_EXERCISE DETAILS_
Rewrite all of the lines below, putting "Which spot should I click to" wherever "Where should I click to" appears. Leave everything else untouched.

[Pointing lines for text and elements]
┌──

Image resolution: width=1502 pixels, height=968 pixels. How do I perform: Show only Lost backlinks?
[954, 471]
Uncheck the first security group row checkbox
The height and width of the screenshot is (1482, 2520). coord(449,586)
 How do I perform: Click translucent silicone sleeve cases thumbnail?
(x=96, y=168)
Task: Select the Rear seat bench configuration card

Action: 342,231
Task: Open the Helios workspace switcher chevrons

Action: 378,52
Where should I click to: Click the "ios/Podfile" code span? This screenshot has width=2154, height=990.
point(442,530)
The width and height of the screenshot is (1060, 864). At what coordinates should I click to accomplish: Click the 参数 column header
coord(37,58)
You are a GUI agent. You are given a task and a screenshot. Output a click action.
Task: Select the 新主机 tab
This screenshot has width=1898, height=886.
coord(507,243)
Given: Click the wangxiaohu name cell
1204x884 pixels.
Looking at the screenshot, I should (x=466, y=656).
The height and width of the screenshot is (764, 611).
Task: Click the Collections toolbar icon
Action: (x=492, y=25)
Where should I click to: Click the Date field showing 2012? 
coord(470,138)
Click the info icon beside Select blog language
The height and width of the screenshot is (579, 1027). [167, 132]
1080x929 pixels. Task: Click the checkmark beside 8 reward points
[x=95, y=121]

└──

_REPLY TO THE TASK_
Image resolution: width=1502 pixels, height=968 pixels. How do I perform: Show only Lost backlinks?
[954, 471]
Uncheck the first security group row checkbox
The height and width of the screenshot is (1482, 2520). coord(449,586)
 How do I perform: Click translucent silicone sleeve cases thumbnail?
(x=96, y=168)
Task: Select the Rear seat bench configuration card

Action: 342,231
Task: Open the Helios workspace switcher chevrons

Action: 378,52
Which spot should I click to: Click the "ios/Podfile" code span? This screenshot has width=2154, height=990.
point(442,530)
The width and height of the screenshot is (1060, 864). At what coordinates should I click to accomplish: Click the 参数 column header
coord(37,58)
You are a GUI agent. You are given a task and a screenshot. Output a click action.
Task: Select the 新主机 tab
This screenshot has width=1898, height=886.
coord(507,243)
Given: Click the wangxiaohu name cell
1204x884 pixels.
Looking at the screenshot, I should (x=466, y=656).
The height and width of the screenshot is (764, 611).
Task: Click the Collections toolbar icon
Action: (x=492, y=25)
Which spot should I click to: Click the Date field showing 2012? 
coord(470,138)
Click the info icon beside Select blog language
The height and width of the screenshot is (579, 1027). [167, 132]
1080x929 pixels. Task: Click the checkmark beside 8 reward points
[x=95, y=121]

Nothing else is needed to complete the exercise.